» Dataset records:

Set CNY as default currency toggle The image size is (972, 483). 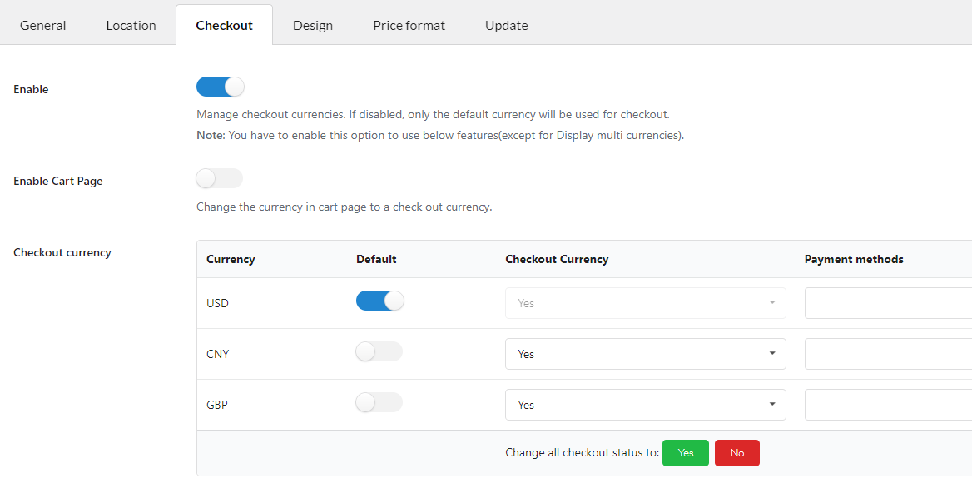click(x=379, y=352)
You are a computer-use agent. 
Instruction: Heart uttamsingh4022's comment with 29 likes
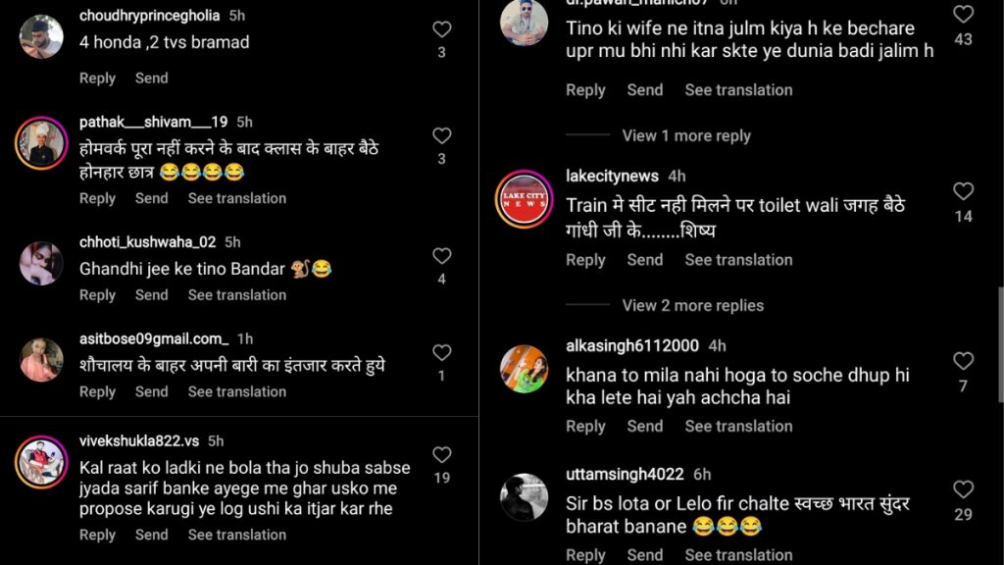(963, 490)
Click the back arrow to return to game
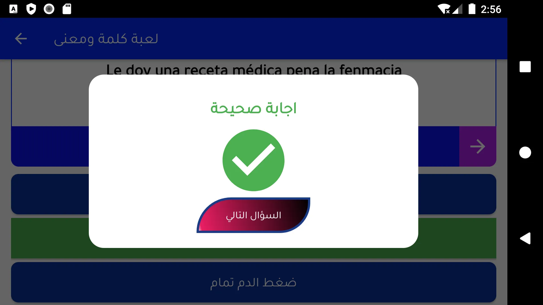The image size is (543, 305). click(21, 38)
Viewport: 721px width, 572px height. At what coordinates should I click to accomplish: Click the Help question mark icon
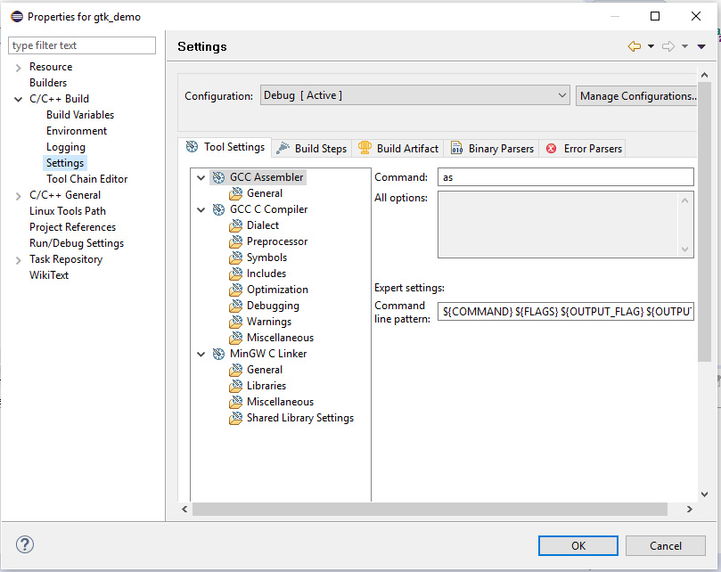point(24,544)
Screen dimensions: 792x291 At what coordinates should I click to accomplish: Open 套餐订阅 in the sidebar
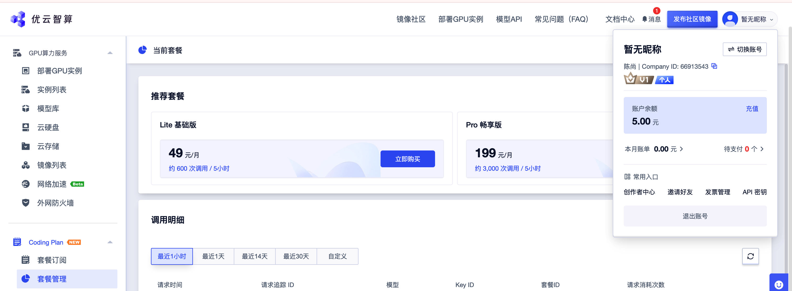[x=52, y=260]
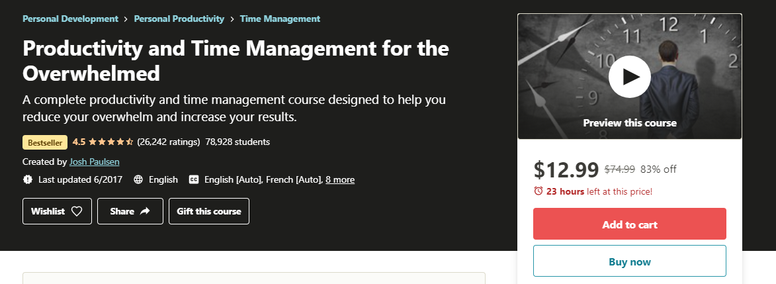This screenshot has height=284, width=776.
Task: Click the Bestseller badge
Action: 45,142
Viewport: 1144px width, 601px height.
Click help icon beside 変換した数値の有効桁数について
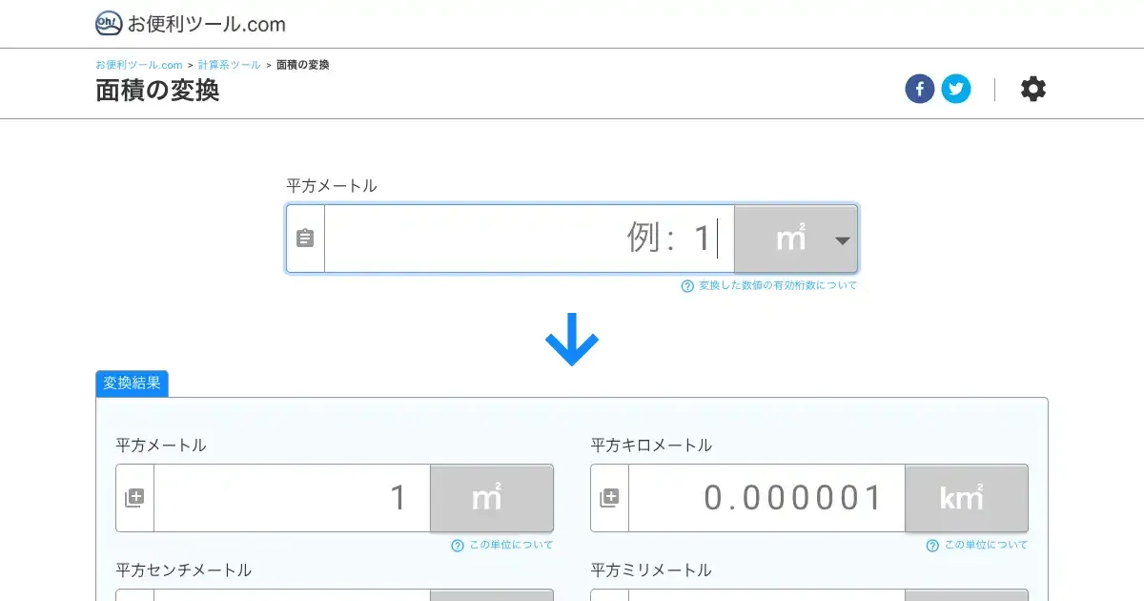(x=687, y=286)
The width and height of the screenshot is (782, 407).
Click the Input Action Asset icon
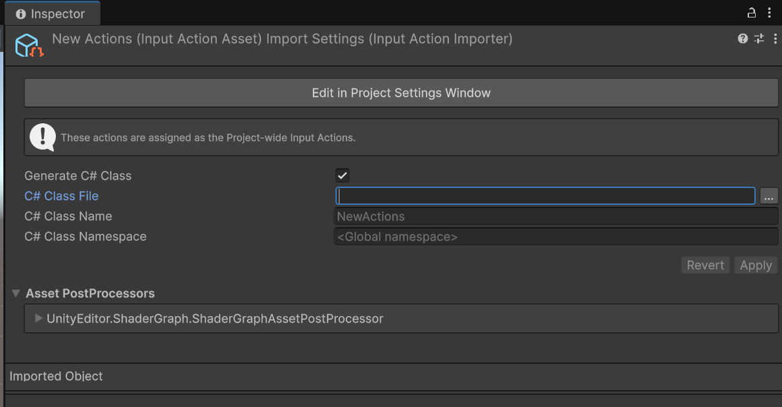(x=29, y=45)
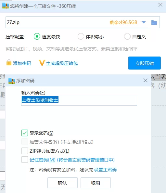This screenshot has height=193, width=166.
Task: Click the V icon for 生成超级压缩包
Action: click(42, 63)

* * *

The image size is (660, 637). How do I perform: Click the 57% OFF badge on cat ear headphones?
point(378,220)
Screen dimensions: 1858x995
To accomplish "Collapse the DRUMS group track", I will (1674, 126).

» Task objective:
Write out the entries from the line with "The image size is (660, 637)." up to and including the line with "will (1674, 126).", reproducing each line exactly.

» Answer to the task:
The image size is (660, 637). How do I perform: Click the 57% OFF badge on cat ear headphones?
point(378,220)
Screen dimensions: 1858x995
To accomplish "Collapse the DRUMS group track", I will (1674, 126).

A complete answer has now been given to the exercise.